PROBLEM DESCRIPTION >> When the line containing "Click the SAT t-value 7.432" appears in the data below, begin copying there and stop only after the line containing "Given: Select the Zoom Out magnifier icon".

PROVIDED RECORDS >>
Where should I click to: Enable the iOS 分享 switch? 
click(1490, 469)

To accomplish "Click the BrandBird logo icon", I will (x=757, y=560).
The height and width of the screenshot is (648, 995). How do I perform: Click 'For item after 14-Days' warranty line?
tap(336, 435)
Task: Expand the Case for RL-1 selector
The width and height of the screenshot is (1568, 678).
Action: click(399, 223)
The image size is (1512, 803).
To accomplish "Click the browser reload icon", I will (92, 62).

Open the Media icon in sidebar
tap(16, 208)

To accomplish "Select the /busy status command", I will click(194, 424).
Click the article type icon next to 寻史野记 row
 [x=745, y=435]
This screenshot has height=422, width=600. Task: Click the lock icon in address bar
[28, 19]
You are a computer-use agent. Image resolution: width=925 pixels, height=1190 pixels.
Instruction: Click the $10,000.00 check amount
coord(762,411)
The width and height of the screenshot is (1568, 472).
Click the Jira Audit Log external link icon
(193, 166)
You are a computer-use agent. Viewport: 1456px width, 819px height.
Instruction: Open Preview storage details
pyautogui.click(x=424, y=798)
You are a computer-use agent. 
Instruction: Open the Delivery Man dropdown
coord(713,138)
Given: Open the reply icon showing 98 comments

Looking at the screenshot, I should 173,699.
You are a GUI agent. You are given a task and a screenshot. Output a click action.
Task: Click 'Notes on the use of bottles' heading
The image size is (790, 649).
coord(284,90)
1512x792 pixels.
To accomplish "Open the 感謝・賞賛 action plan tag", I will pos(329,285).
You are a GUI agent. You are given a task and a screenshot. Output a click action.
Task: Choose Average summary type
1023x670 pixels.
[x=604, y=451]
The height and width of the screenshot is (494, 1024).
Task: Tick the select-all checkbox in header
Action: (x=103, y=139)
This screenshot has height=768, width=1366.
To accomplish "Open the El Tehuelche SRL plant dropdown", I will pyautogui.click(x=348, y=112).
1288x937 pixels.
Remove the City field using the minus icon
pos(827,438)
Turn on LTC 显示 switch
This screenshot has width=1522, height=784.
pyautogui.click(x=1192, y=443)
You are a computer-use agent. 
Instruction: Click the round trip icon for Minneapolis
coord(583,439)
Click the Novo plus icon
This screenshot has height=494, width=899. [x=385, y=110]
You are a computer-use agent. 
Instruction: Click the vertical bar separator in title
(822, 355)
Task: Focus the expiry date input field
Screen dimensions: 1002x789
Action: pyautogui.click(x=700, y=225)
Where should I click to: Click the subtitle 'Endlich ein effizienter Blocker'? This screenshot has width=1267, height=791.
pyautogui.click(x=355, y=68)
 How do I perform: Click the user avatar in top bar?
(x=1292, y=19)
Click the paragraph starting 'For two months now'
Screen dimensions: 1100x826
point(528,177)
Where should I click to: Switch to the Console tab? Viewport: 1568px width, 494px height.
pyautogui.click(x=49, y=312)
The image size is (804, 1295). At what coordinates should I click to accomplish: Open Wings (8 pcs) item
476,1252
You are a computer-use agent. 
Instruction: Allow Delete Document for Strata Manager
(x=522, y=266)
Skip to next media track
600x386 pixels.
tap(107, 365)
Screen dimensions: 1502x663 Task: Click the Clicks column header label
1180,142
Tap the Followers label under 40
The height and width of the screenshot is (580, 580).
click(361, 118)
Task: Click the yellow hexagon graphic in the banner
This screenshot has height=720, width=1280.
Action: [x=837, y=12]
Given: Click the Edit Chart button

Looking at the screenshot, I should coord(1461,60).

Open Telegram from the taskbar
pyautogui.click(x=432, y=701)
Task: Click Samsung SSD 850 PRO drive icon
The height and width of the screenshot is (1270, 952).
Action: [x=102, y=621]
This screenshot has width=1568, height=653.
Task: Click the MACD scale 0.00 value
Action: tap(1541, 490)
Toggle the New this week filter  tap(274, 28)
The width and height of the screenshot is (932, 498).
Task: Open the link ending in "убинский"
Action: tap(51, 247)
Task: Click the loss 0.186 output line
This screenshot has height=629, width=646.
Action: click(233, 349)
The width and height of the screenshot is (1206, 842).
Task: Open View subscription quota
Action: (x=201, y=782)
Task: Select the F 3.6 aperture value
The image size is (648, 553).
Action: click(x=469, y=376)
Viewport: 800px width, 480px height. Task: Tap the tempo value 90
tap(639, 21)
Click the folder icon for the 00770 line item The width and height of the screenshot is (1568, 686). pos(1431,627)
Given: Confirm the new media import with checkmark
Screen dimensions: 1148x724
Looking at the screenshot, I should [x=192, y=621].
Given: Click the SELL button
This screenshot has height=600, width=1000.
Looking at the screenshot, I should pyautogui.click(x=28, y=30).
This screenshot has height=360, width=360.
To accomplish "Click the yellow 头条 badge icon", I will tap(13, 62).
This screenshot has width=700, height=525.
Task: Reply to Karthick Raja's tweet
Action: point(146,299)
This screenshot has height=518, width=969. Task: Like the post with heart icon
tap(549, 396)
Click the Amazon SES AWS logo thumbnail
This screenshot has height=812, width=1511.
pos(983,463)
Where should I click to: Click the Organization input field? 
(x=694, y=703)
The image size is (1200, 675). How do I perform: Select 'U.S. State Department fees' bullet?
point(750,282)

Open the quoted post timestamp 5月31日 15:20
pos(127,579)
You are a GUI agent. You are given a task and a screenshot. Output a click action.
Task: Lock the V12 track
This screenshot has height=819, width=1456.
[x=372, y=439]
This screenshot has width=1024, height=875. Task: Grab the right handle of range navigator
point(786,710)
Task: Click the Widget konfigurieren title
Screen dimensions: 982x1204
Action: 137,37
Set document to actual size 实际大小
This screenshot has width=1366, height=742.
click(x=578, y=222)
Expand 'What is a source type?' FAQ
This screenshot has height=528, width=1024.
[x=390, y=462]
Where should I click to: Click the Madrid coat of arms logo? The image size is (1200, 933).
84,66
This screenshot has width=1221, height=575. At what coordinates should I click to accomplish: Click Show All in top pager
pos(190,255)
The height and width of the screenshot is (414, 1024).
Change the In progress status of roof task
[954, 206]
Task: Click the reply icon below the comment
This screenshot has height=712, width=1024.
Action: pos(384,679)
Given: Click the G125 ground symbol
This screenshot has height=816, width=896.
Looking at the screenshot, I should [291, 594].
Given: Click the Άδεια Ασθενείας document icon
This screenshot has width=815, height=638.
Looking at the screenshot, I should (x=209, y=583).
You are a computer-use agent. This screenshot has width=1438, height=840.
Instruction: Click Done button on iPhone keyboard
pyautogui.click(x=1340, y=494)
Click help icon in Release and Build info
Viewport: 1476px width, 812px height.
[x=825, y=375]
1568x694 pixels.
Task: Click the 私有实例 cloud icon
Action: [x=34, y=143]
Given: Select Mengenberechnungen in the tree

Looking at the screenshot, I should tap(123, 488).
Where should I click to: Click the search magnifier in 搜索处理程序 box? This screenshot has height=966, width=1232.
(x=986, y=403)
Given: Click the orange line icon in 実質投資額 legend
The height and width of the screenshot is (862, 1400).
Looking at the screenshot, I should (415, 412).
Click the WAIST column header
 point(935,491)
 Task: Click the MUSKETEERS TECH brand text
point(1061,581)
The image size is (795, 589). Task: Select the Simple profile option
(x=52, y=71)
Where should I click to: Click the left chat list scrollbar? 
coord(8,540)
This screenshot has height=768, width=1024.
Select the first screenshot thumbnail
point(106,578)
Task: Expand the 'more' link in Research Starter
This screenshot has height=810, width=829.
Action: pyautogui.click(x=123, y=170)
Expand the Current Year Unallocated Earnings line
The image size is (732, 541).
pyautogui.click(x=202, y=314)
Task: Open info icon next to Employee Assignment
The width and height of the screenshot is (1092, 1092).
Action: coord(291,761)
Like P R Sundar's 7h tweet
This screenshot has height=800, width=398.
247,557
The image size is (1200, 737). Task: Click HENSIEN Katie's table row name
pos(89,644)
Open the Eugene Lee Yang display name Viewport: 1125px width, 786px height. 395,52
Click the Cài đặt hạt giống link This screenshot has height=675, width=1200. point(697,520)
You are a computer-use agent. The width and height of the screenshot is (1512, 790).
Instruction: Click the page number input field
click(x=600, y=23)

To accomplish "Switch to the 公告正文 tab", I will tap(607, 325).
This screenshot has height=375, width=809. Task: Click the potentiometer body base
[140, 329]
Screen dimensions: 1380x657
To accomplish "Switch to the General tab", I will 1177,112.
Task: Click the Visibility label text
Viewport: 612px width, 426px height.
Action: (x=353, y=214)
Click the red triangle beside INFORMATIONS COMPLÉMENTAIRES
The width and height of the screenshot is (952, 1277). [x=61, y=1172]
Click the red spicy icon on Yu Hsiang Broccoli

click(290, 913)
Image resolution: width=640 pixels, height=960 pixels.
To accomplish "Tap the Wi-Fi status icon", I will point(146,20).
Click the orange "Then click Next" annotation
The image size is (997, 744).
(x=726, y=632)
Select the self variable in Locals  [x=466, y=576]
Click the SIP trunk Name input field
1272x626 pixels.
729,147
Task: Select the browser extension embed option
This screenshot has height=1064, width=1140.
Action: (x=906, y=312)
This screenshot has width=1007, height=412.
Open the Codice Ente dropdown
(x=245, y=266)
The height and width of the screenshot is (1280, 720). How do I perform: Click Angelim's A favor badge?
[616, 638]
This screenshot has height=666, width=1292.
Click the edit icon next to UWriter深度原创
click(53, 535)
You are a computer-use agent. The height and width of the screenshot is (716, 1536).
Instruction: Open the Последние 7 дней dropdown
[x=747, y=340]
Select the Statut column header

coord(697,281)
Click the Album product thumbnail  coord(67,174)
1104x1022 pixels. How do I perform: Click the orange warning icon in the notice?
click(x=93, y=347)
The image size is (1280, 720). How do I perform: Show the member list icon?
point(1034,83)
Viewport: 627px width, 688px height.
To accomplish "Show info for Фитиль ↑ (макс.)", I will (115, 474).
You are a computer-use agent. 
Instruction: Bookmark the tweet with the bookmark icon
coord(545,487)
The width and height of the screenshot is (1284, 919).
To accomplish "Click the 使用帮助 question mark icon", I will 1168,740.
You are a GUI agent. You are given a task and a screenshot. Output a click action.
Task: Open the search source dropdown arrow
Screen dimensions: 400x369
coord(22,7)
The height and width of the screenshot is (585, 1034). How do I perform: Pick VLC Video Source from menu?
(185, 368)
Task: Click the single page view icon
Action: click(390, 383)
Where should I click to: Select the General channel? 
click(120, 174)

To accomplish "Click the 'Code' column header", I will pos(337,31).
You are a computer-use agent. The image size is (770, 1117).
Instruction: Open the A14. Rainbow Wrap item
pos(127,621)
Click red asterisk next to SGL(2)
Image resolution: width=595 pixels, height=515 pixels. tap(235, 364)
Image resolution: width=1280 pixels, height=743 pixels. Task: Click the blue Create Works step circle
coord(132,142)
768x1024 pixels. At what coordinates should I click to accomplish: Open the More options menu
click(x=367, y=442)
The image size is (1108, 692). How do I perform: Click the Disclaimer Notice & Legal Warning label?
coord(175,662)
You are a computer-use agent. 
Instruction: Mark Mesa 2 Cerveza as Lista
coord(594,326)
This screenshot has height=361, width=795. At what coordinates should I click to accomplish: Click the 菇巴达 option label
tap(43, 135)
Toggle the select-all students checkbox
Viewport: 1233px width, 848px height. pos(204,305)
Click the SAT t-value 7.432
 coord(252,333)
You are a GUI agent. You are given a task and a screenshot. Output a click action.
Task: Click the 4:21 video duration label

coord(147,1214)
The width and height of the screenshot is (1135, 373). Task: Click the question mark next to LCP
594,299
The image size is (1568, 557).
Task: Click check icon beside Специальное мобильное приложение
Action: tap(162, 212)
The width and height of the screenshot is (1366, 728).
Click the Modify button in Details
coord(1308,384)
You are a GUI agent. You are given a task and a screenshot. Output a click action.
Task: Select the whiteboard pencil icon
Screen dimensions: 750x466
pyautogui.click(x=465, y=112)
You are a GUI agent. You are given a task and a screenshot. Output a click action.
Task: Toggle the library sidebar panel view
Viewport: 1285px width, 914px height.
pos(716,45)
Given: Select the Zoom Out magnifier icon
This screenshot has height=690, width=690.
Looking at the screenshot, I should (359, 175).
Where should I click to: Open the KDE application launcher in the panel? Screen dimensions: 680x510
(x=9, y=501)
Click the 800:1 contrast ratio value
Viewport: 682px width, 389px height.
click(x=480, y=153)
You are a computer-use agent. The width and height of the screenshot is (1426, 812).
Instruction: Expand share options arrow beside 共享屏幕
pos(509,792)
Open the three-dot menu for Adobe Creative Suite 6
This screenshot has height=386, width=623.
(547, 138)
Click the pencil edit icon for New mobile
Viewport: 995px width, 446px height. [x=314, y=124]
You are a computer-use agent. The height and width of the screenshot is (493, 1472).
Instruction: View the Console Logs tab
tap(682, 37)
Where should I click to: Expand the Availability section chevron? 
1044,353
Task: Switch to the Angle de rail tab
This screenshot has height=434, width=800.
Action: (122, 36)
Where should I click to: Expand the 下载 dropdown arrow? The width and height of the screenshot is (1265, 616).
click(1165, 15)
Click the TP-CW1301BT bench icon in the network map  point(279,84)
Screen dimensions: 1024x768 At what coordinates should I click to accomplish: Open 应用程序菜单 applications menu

WRITTEN ANSWER >>
Click the SAT t-value 7.432
 coord(252,333)
You are a GUI agent. You are given a task and a screenshot. Output a click action.
Task: Click the 4:21 video duration label

coord(147,1214)
The width and height of the screenshot is (1135, 373). Task: Click the question mark next to LCP
594,299
The image size is (1568, 557).
Task: Click check icon beside Специальное мобильное приложение
Action: tap(162, 212)
The width and height of the screenshot is (1366, 728).
Click the Modify button in Details
coord(1308,384)
You are a GUI agent. You are given a task and a screenshot. Output a click action.
Task: Select the whiteboard pencil icon
Screen dimensions: 750x466
pyautogui.click(x=465, y=112)
You are a GUI agent. You are given a task and a screenshot. Output a click action.
Task: Toggle the library sidebar panel view
Viewport: 1285px width, 914px height.
pos(716,45)
Given: Select the Zoom Out magnifier icon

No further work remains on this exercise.